Wheel Size: 100mm x 65mm
Wheel Durometer: 78a
Weight (1 wheel): 13.6oz
Keep in mind these all-terrain wheels are much heavier than your average longboard wheel since they’re so large. I weighed them and one wheel weighs 13.6oz, so it’s definitely gonna make your setup not as enjoyable to carry around.
From the online photos, I kind of assumed that these wheels were gonna be made of a harder urethane, but they’re actually 78a. Riding them on smooth pavement doesn’t feel noticeably slow in my opinion, so whatever urethane they use it seems solid.
Are They Really All-Terrain?
These are marketed as All-Terrain wheels, which I think automatically makes you assume that you can use them on offroad dirt trails.
I tested them on pretty much every type of all-terrain scenario I could think of, so let’s start with dirt trails.
These wheels aren’t good for dirt trails where the dirt isn’t compact. So if you’re thinking of taking them on trails that are on the mushier side, I wouldn’t recommend them. They sink in and it’s pretty much impossible to gain any sort of momentum.
The conditions where these things thrived were on harder, compact surfaces. So stuff like gravel roads, rough asphalt that have rocks and sticks. My favorite thing to do with these was starting on pavement, picking up speed, and then briefly going offroad, throwing a slide in the dirt, and before losing momentum, transitioning back onto the pavement. That’s where I think these make a lot of sense.
I also think they would do really well on cobblestone roads and bike pump tracks that have compact dirt on them. That’s something I really want to try but didn’t get a chance to.
What’s Their Traction Like?
As far as traction goes, you can actually slide these wheels pretty easily, especially if there are some pebbles on the road.
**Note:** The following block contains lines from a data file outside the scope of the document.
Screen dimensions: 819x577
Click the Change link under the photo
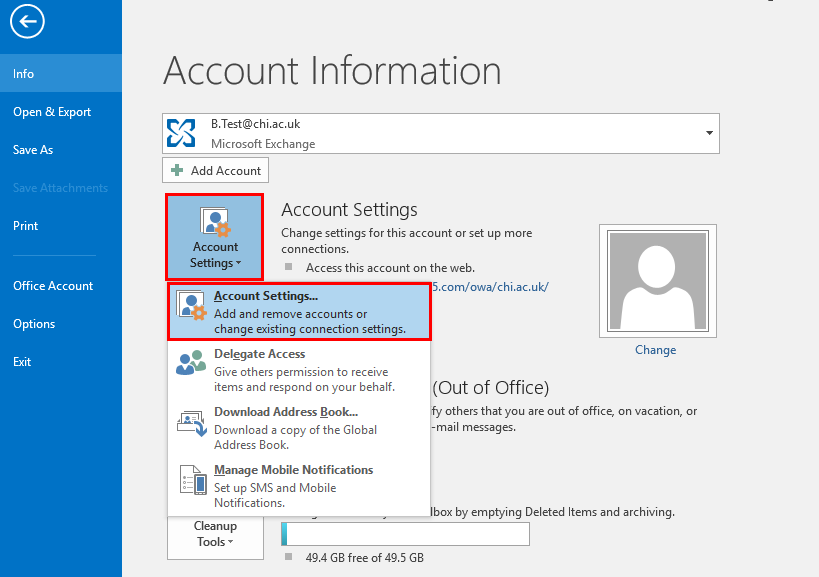[655, 350]
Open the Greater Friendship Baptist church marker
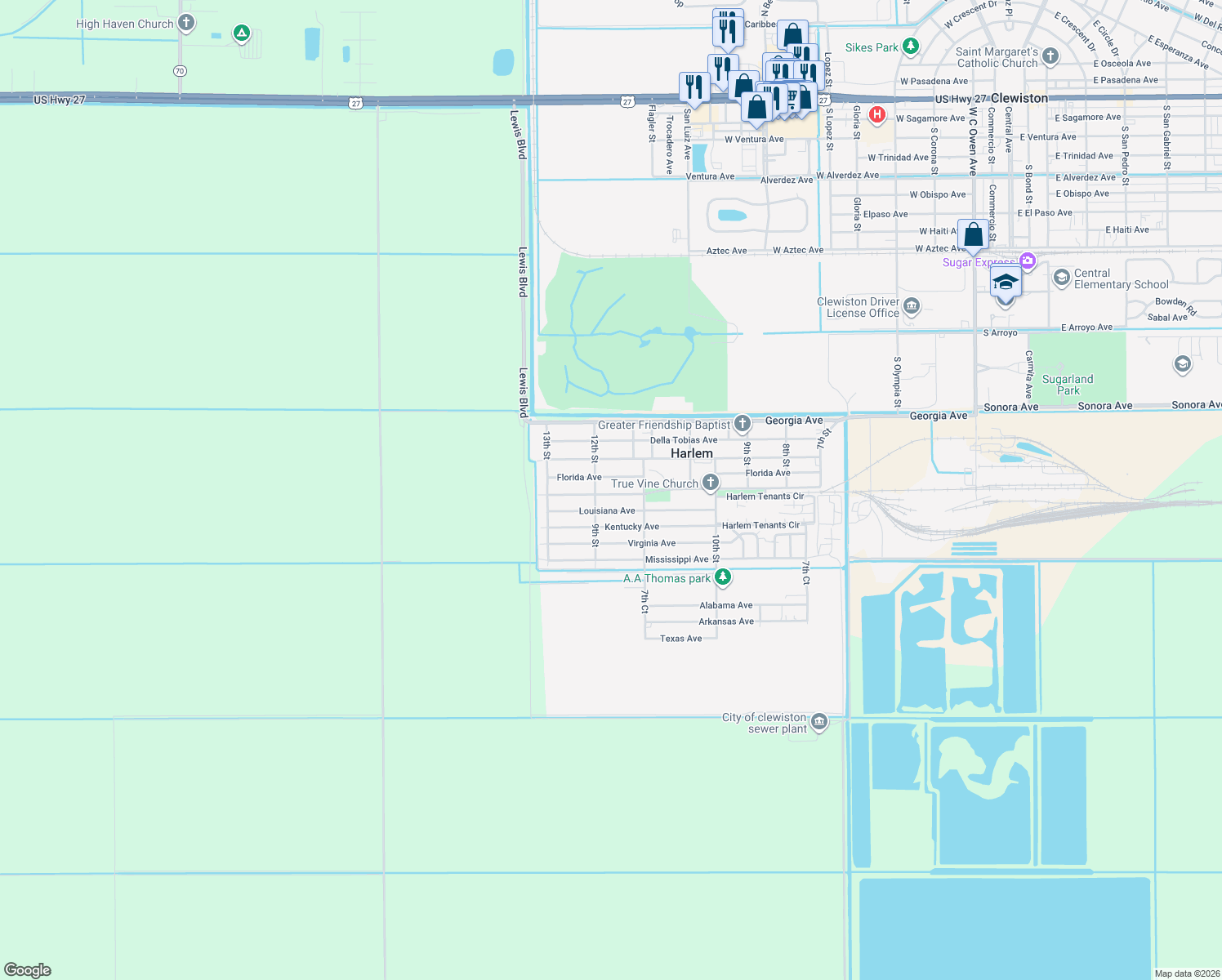1222x980 pixels. (742, 423)
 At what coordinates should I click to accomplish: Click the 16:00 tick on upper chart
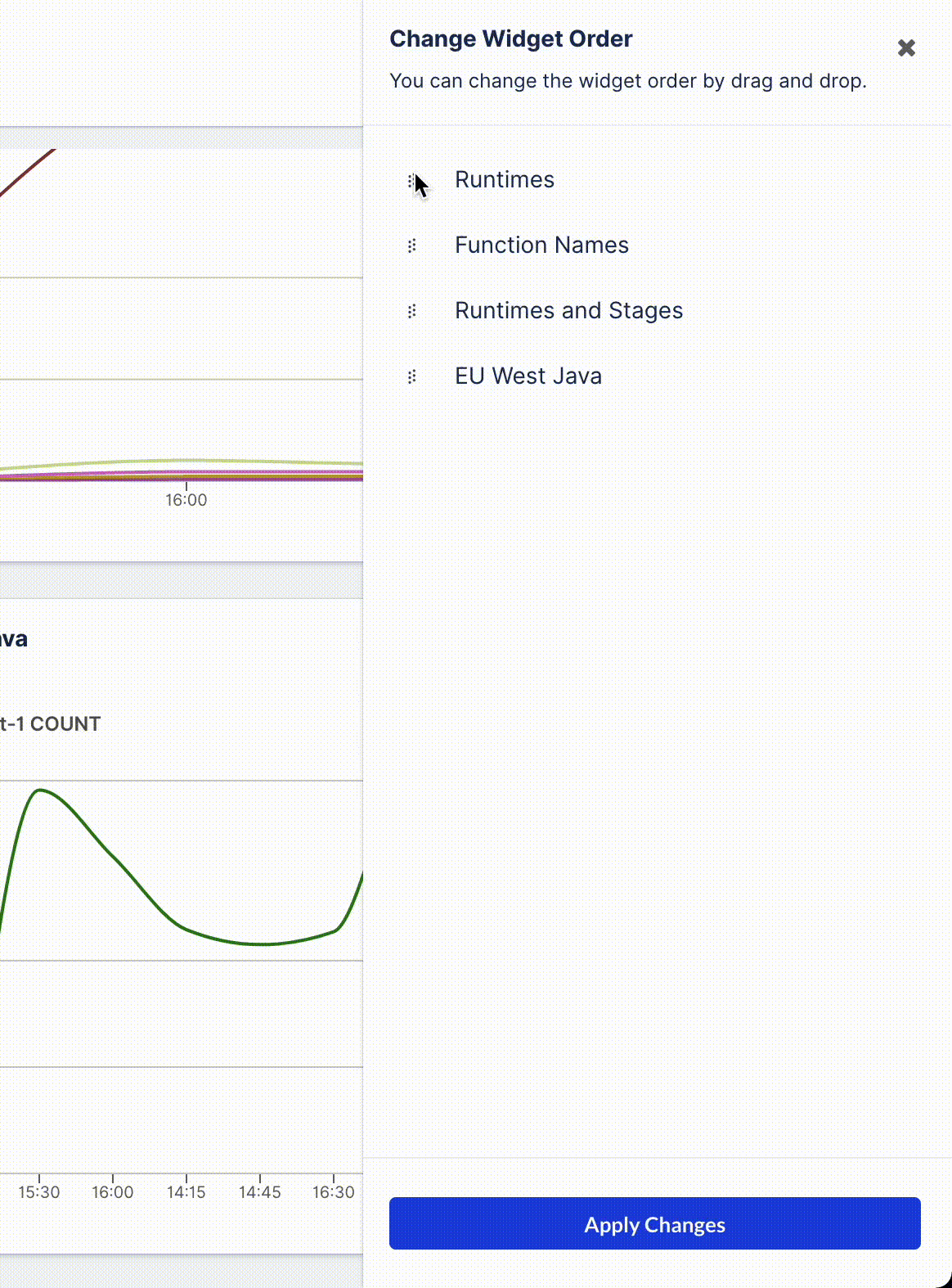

And I’d probably guess that’s because there’s less of a contact patch due to the raised-up pattern, but if you’re just cruising on rougher terrain they’re not gonna slide out.
If I had to simplify my description, I’d probably just say they’re a crossbreed of an all-terrain and regular longboard wheel. Heavier on the regular wheel side though.
As far as functionality goes, they almost remind me of the market that Shark Wheels fits into. They’re obviously not for complete off-road conditions, but they’re in-between.
Pros & Cons
Below are the pros & cons I could think of.
Rough Compact Terrain
Off-road urethane wheels are solid for rough pavement, cobblestone, and anything else that’s compact. You definitely don’t want to use these for mushier conditions like dirt trails because they’ll sink in.
The urethane that makes up the wheels seems to be decent. I was expecting it to be harder and not as responsive.
I’m not a huge fan of how heavy the wheels are, but there does have to be a trade-off. It doesn’t make it easy to carry for long distances.